Gomez, belonged to a family of indigenous Maya, was the second child to die this month in U.S. custody after crossing from Mexico, following the Dec. 8 death of Jakelin Caal, a 7-year-old girl also from Guatemala.

"I'm sad and in despair over the death of my son," the boy's 32-year-old mother, Catarina Alonzo, told Reuters by phone from her home in the tiny village of Yalambojoc­h, speaking through a translator because of her limited Spanish.

The latest fatality prompted sharp criticism from some Democrats, and U.S. Department of Homeland Security Secretary Kirstjen Nielsen announced policy changes on Wednesday aimed at preventing future deaths of children in custody.

All children in Border Patrol custody have been given a "thorough medical screening," and moving forward all children will receive "a more thorough hands on assessment" as soon as possible after being apprehende­d, whether or not the adult with them asks for one, Nielsen said in a statement.

Gomez's parents, who speak a Maya language called Chuj and little Spanish, have requested an autopsy be done as quickly as possible so their son's body can be repatriate­d to Guatemala, Larra said. The results are expected in about a week, she added.

The U.S. Customs and Border Protection (CBP) agency has not released an official cause of death.

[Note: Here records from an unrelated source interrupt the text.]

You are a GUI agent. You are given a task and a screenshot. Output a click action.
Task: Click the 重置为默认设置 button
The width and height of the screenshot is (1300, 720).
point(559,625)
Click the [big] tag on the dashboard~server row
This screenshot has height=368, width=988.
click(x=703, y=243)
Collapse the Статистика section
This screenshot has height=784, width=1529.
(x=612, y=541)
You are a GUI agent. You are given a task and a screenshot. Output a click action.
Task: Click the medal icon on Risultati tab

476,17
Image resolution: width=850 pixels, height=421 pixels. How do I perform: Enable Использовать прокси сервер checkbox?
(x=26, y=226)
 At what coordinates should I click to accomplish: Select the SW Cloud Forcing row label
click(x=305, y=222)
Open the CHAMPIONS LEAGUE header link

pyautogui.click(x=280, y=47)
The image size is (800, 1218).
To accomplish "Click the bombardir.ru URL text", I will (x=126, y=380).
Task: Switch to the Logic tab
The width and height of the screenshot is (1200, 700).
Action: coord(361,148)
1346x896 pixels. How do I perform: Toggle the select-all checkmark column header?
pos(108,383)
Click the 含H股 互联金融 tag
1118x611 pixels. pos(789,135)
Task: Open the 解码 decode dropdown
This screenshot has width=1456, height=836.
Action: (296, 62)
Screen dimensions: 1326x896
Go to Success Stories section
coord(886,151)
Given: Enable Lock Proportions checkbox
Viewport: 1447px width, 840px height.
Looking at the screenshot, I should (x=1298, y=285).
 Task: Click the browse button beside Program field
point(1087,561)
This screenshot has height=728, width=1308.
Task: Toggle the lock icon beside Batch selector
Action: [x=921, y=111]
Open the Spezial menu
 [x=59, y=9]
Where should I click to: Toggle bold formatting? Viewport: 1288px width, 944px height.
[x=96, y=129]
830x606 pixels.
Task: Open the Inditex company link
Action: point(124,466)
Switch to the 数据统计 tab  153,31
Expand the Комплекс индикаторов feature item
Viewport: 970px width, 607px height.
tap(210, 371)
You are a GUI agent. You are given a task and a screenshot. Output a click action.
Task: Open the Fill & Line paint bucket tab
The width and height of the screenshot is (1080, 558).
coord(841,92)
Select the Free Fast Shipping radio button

Most families in Nenton, a mountainou­s area near the Mexican border, are of indigenous origin and subsist on corn and beans, as well as money sent back from relatives working in the United States and Mexico, according to a local government report. Huehuetena­ngo sends the highest number of migrants abroad from Guatemala every year, Larra at the foreign ministry said.

Nielsen said the death of migrant children in U.S. custody is rare, noting that in the fiscal year ending Sept. 30, six migrants died under the CBP's auspices, none of whom were children. It had been more than a decade since a child died in CBP custody, she added.